## Required work
Repeat the lines from the line with "Contact & Visit (72, 313)" to the line with "Office of the Provost" in the listing below, keeping both end lines and adding nothing.

## Provided data
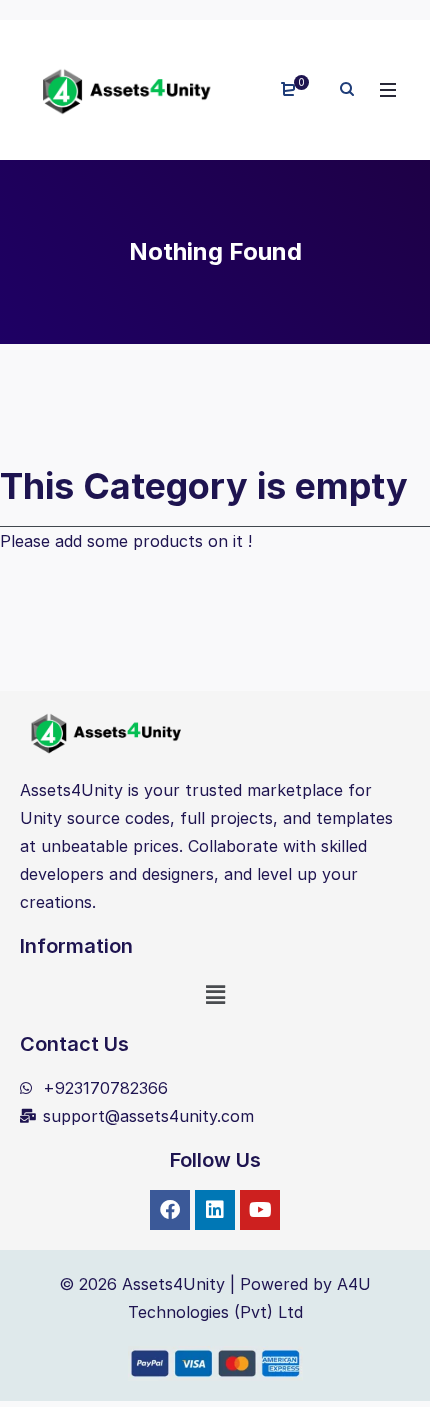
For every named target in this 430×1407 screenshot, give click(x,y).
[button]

...

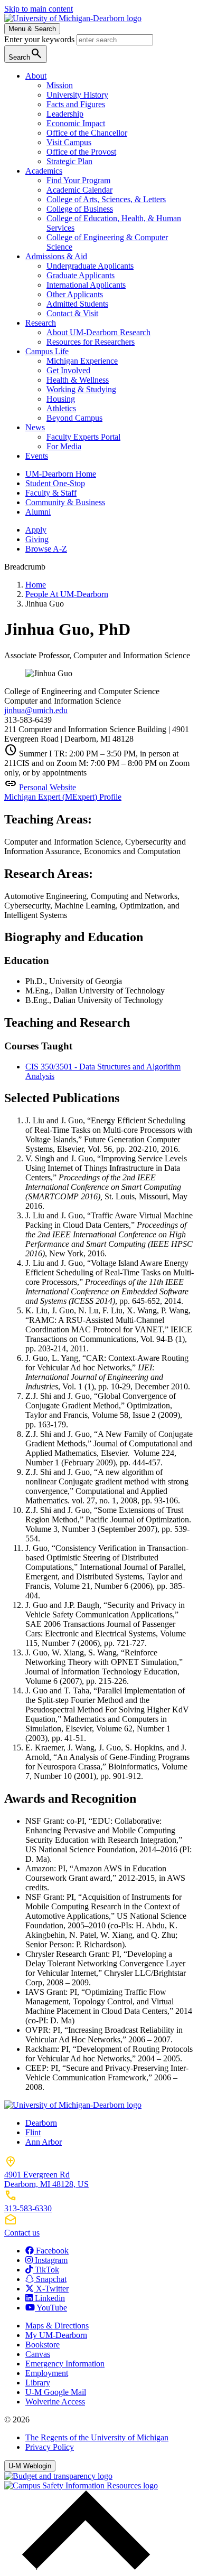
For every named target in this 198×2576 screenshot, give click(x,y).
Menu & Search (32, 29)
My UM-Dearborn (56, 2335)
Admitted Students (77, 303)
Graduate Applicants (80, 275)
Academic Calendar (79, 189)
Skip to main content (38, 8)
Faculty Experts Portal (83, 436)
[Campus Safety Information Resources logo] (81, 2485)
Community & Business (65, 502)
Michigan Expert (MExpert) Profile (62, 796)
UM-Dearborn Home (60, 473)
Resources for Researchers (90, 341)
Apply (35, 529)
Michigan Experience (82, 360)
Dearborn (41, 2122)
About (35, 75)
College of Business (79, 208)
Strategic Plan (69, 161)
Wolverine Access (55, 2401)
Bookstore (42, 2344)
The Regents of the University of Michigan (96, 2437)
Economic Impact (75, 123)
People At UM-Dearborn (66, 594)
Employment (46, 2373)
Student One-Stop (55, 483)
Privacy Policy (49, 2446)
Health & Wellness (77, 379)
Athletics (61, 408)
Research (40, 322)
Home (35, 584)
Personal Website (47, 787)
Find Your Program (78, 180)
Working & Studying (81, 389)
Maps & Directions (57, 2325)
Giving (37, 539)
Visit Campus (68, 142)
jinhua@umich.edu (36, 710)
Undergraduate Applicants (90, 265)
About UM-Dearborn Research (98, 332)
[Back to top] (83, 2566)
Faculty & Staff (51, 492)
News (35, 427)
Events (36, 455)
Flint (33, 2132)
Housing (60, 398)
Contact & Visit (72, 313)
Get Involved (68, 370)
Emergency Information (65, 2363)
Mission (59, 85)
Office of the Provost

## Answer section
Contact & Visit (72, 313)
Get Involved (68, 370)
Emergency Information (65, 2363)
Mission (59, 85)
Office of the Provost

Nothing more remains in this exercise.